### Work to be completed:
Please return every line of the records below that contains the word "Given".

### Exercise materials:
=== Section Start ===
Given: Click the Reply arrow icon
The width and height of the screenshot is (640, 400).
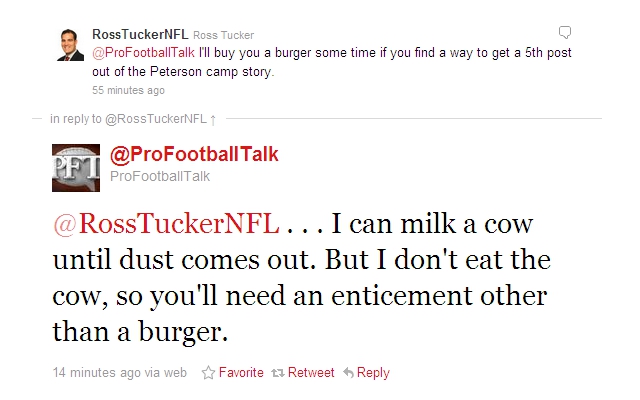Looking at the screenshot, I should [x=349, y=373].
=== Section End ===
=== Section Start ===
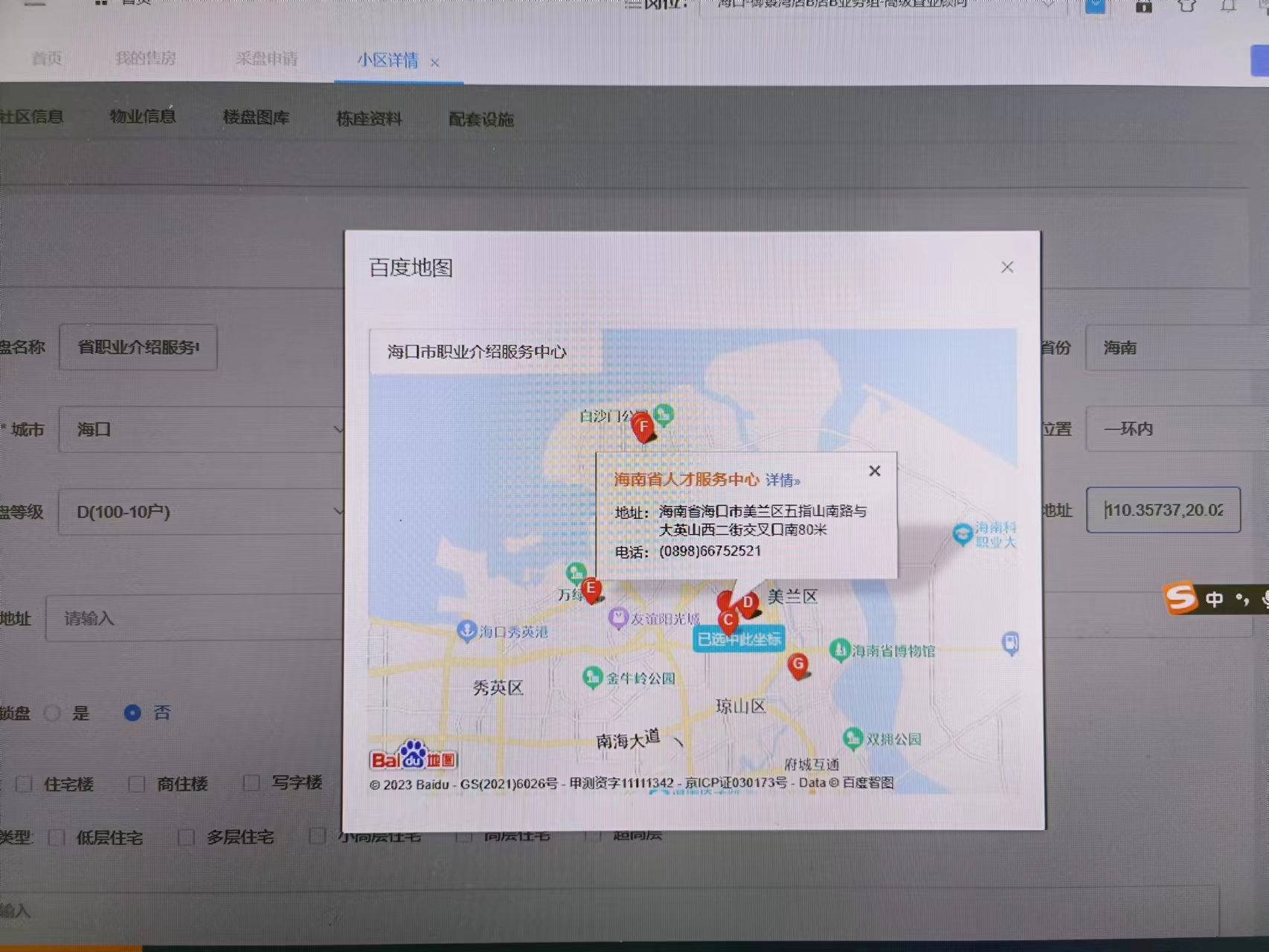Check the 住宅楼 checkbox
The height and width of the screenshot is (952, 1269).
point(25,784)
=== Section End ===
=== Section Start ===
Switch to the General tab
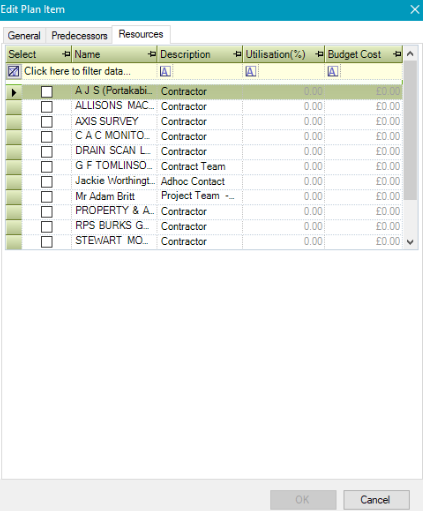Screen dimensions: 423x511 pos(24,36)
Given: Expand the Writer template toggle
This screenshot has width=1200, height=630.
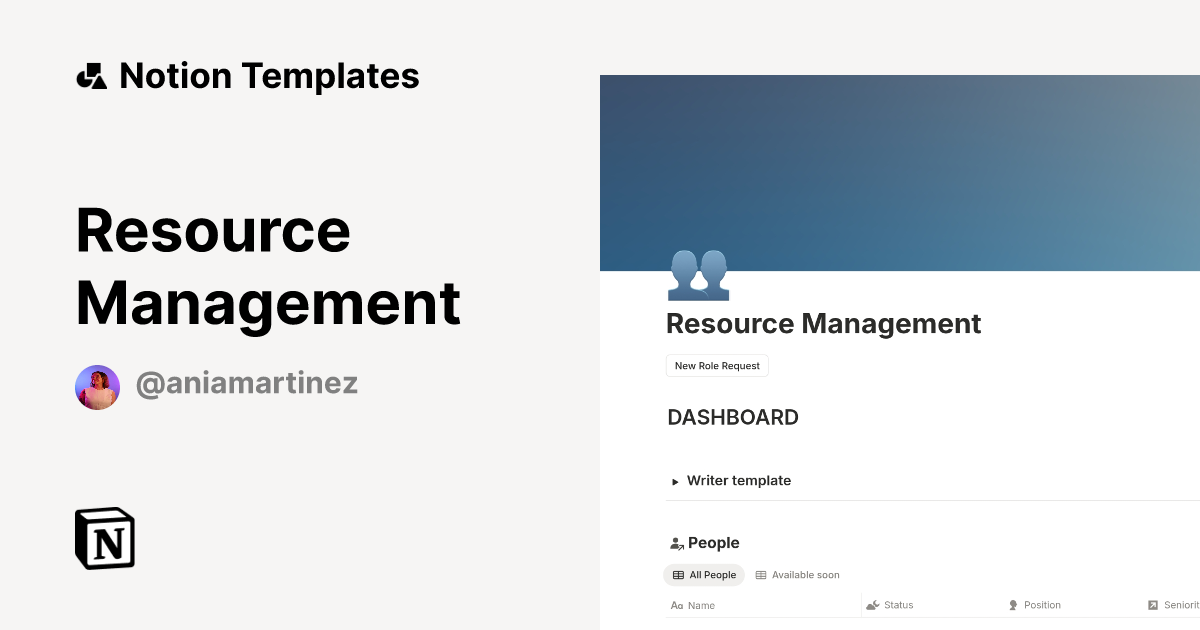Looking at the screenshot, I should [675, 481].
=== Section End ===
### Answer to this exercise:
Given: Click the Reply arrow icon
Given: Expand the Writer template toggle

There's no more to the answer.